Monday, September 9, 2019

not even a drop

September 8, 2019

This Self, which is dearer to us than anything else,
Is dearer indeed than a child, dear than wealth,
dearer than all beside.
Let one worship the Self alone as dear,
for if one worships the Self alone as dear
the object of one’s love will never perish. (Briharanyaka Upanishad)

I’m in Phoenix now, actually Paradise Valley, staying at the Franciscan Renewal Center (better known as “the Casa”), and spending as much time as possible with family and also a few friends. Will try now to finish up the conference if not the rest of the time in Sicily.
+++
__Problems to solve__.
(A) Copy the blog entry word for word, everything from "This Self, which" down to "perish. (Briharanyaka Upanishad)".
(B) According to the blog entry, where is the writer staying in Phoenix?
(C) Pick up the blog entry after its last sentence and keep writing.

__Data lines__.
+++
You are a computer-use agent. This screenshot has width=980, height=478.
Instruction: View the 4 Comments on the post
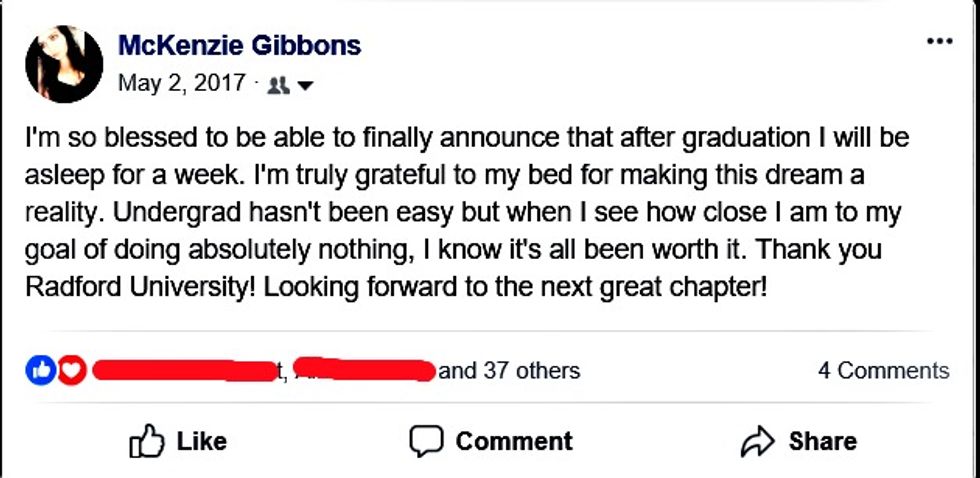click(883, 371)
+++
__Outputs__.
(A)
This Self, which is dearer to us than anything else,
Is dearer indeed than a child, dear than wealth,
dearer than all beside.
Let one worship the Self alone as dear,
for if one worships the Self alone as dear
the object of one’s love will never perish. (Briharanyaka Upanishad)

(B) At the Franciscan Renewal Center in Paradise Valley, better known as "the Casa."

(C)
I knew Fausto, S.J. from our mutual love for and study of India. His own connection there led to him having a close friendship with an Indian Jesuit named Ravi, and Ravi in turn has a close connection with a group of classical Indian dancers––Bharatanatyam, a very stylized symbolic type of sacred dance that originated in the temples, particularly in the south, in Tamil Nadu. (It was banned by the English colonialist missionaries for a time in the 19th century, accusing it of being harlotry, etc., typical dualistic anti-incarnational prudery (“he said, dismissively”).) Talk about sparing no expense: somehow Fausto and Eraldo managed to bring five dancers from a troupe called the Kala Darshini Dancers from Andhra Pradesh in south India. These dancers are a cultural center there that was established by the Jesuits of the Andhra Loyola Institute. We were back at the Palazzo Branciforte for this mesmerizing performance, which was ticketed and open to the public. The local commune had definitely helped with getting these six young women there. Besides the classic Indian dances, they have also choreographed some modern dances based on Gospel stories. When Fausto introduced this event he pointed this out as a prime example of inculturation, taking what is already there in the native spiritual and cultural genius, and employing it as means of expressing the gospel.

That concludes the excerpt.